3.7. Classification Accuracy Assessment
Classification accuracy was assessed based on the test data sets that were independent of the training sets. For MSMAL, based on the classification result grouped into seven first-level classes and derived from the RF algorithm and the feature subset, a stratified random sampling resulted in a test set with 700 pixels, 100 in each of the assigned classes. The referenced land cover classes of each selected pixel were determined based on visual identification of the ZY-3 imagery. All the classification algorithms and feature sets-based models were assessed based on this test set. The feature subset-based and all feature-based models for each classification algorithm were compared to evaluate the influence of FS on the classification accuracy. For CSML, all classification algorithms and feature sets-based models used the remaining 90% pixels (531,334, 185,522, and 166,408 for opencast stope, mineral processing land, and dumping site, respectively) as the test set.
The F1-measure and overall accuracy were drawn from the confusion matrix of each classification. The F1-measure is defined as the harmonic mean of the user’s accuracy and producer’s accuracy, which was used to assess the average class accuracy.
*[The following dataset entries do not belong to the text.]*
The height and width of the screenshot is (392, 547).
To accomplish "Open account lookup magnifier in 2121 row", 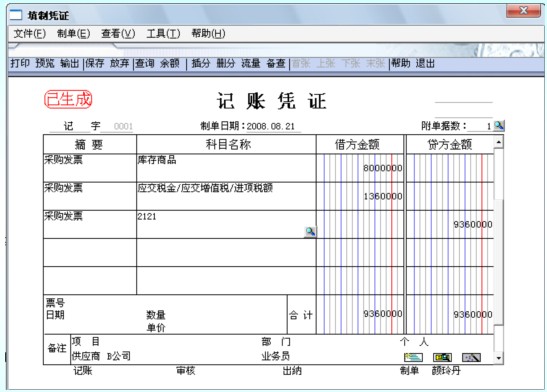I will point(310,232).
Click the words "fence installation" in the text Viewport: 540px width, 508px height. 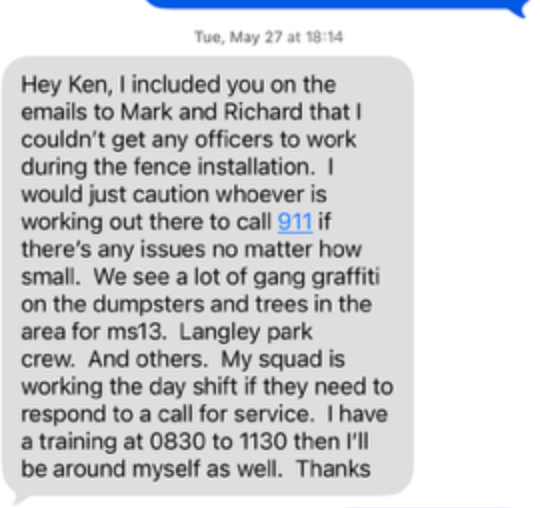(222, 167)
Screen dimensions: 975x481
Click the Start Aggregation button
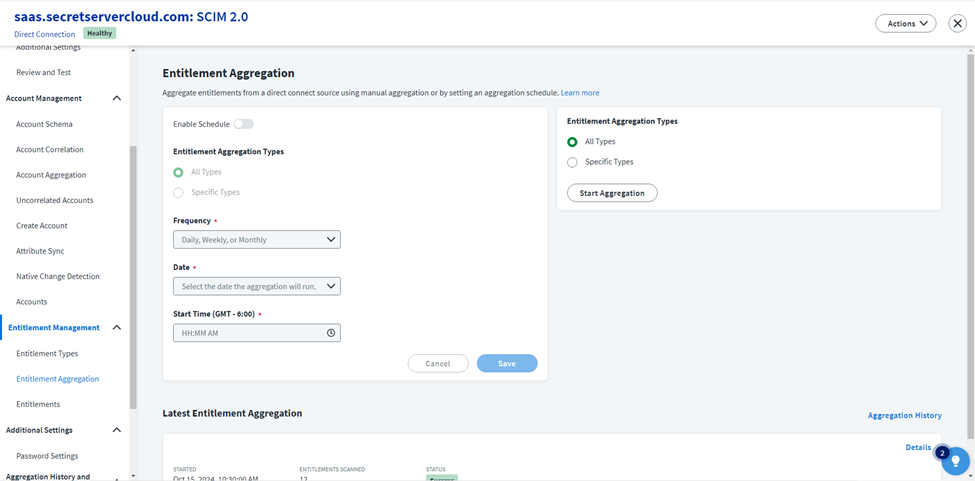612,193
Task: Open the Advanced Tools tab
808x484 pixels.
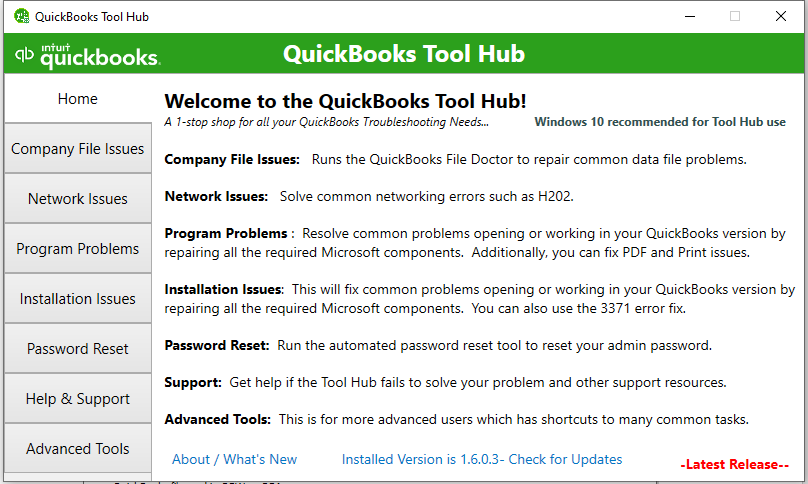Action: tap(77, 449)
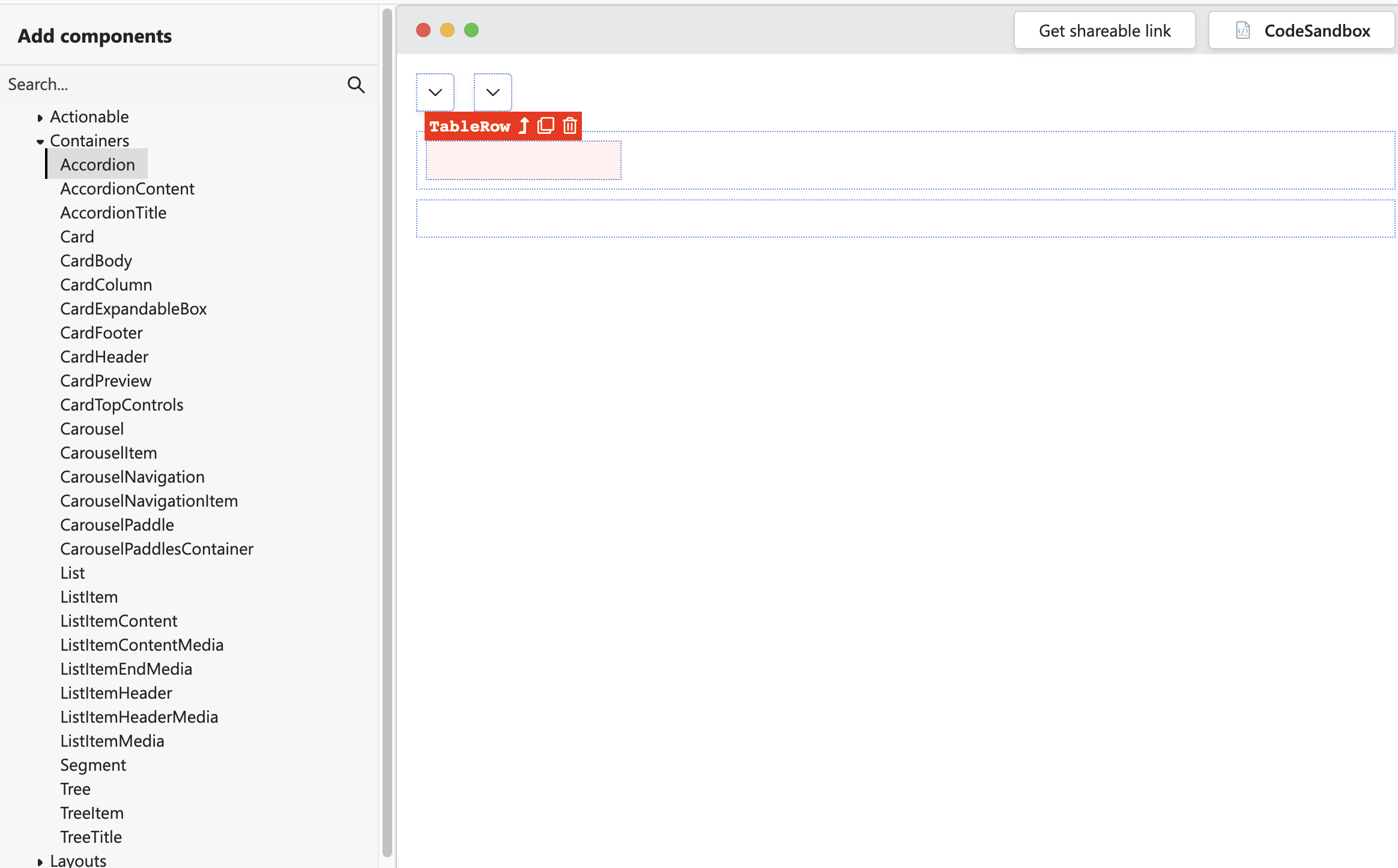1398x868 pixels.
Task: Select the CarouselNavigationItem component
Action: tap(149, 501)
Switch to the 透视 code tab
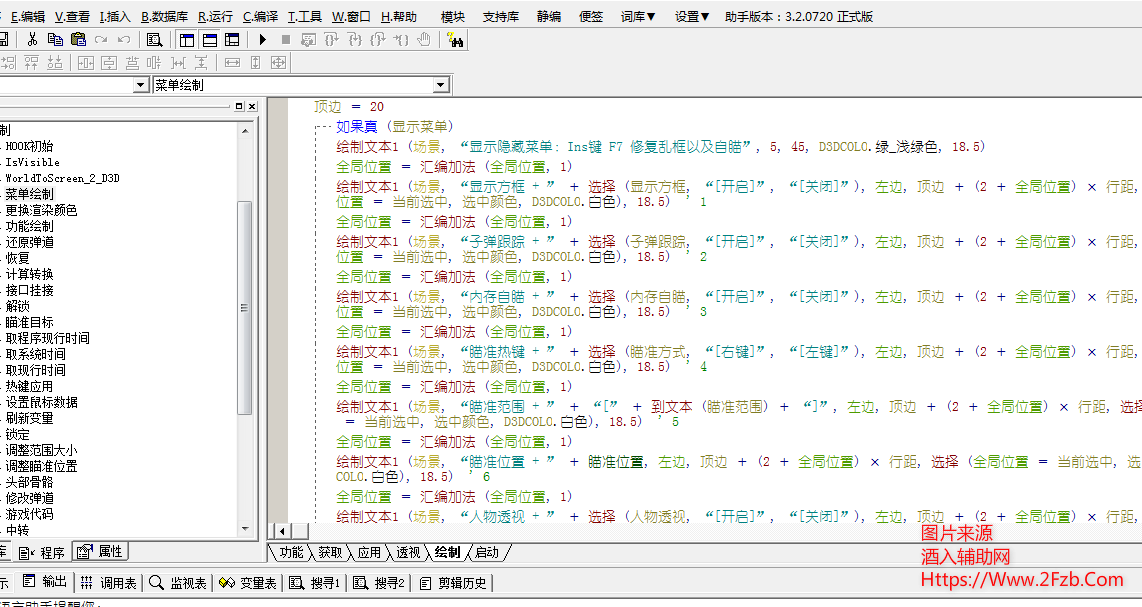This screenshot has width=1142, height=607. (408, 552)
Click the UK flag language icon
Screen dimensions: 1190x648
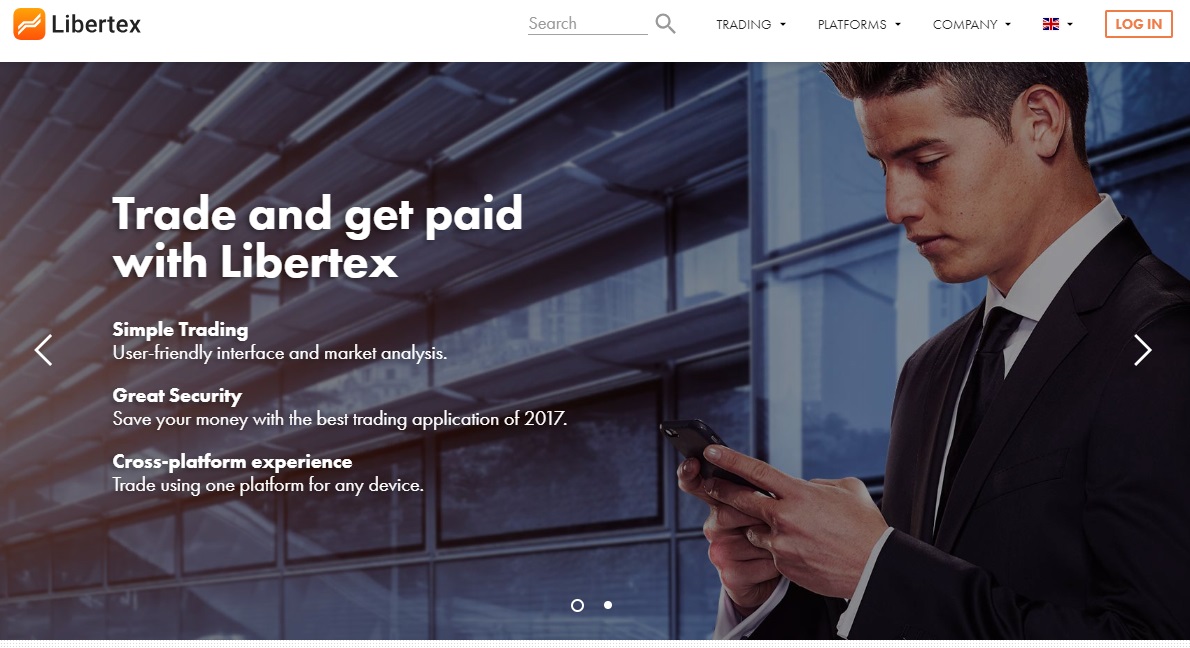(x=1051, y=24)
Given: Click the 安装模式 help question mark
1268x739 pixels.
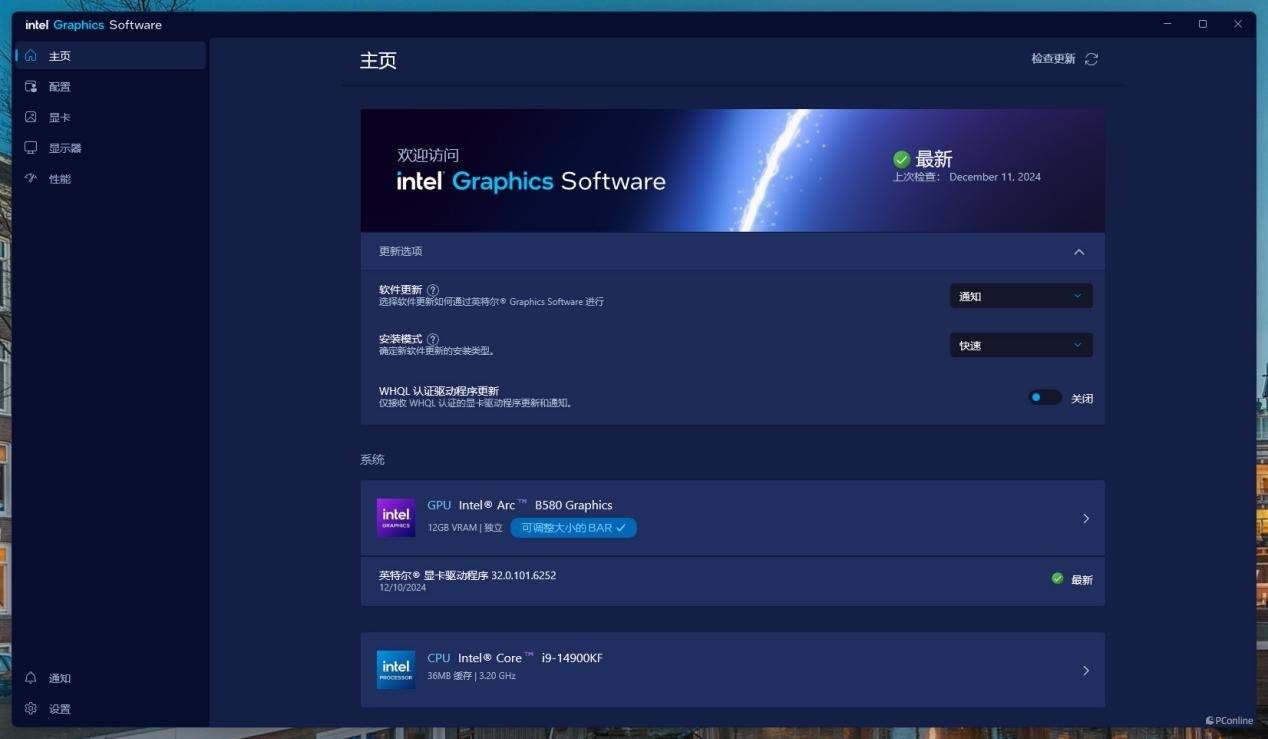Looking at the screenshot, I should point(433,339).
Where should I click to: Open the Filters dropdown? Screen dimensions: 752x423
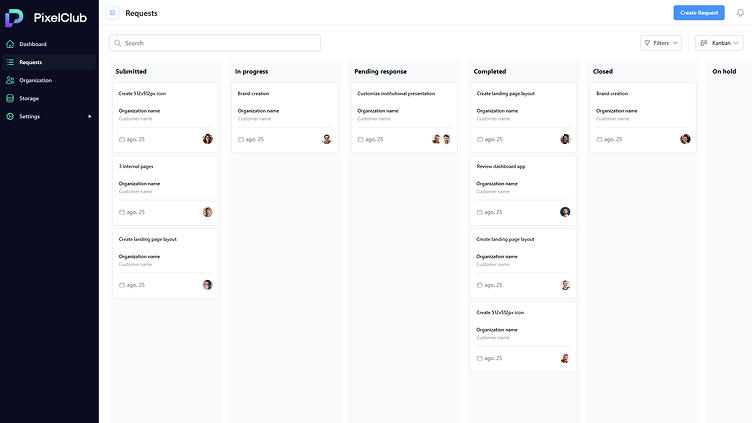click(x=661, y=43)
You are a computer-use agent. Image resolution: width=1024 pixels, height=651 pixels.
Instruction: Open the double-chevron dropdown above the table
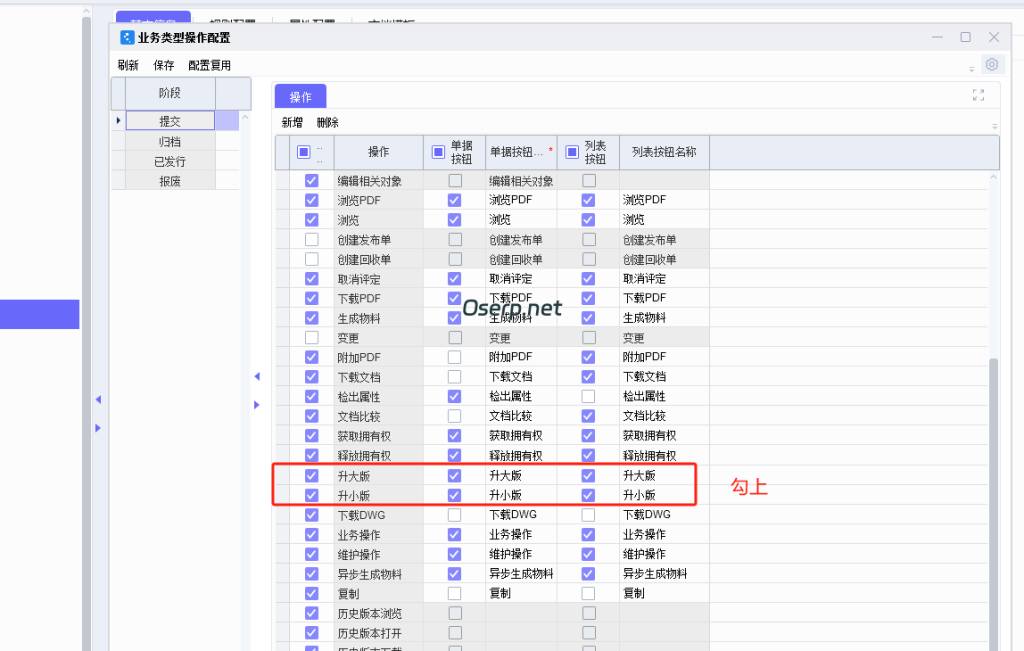pos(995,126)
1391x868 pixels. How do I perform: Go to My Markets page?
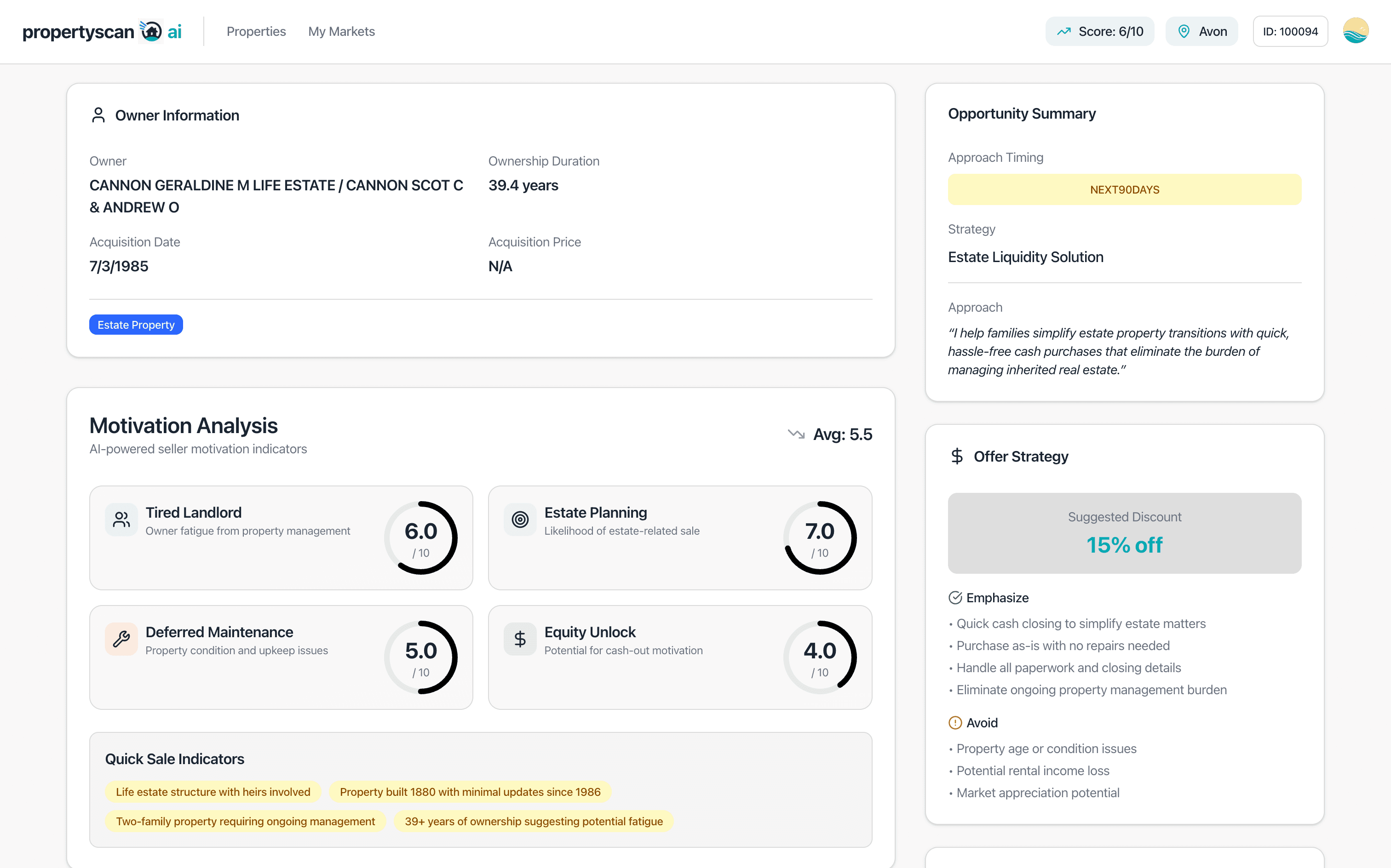point(341,32)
A detailed description of the F1-measure can be found in Daskalaki
et al. [
53]. The differences in the results for the feature subset-based models and all feature-based models are quantified for the F1-measures of each class, and the overall accuracies by the percentage deviation [
54]. The McNemar test is a statistical test used to compare classifier performance [
55]. The test is based on chi-square statistics, computed from the error matrices of two classifications [
55]. The McNemar test was used in the present study to answer the following questions: whether there are statistically significant differences between the feature subsets- and all feature-based models; and whether there are statistically significant differences among three MLAs based on the feature subsets.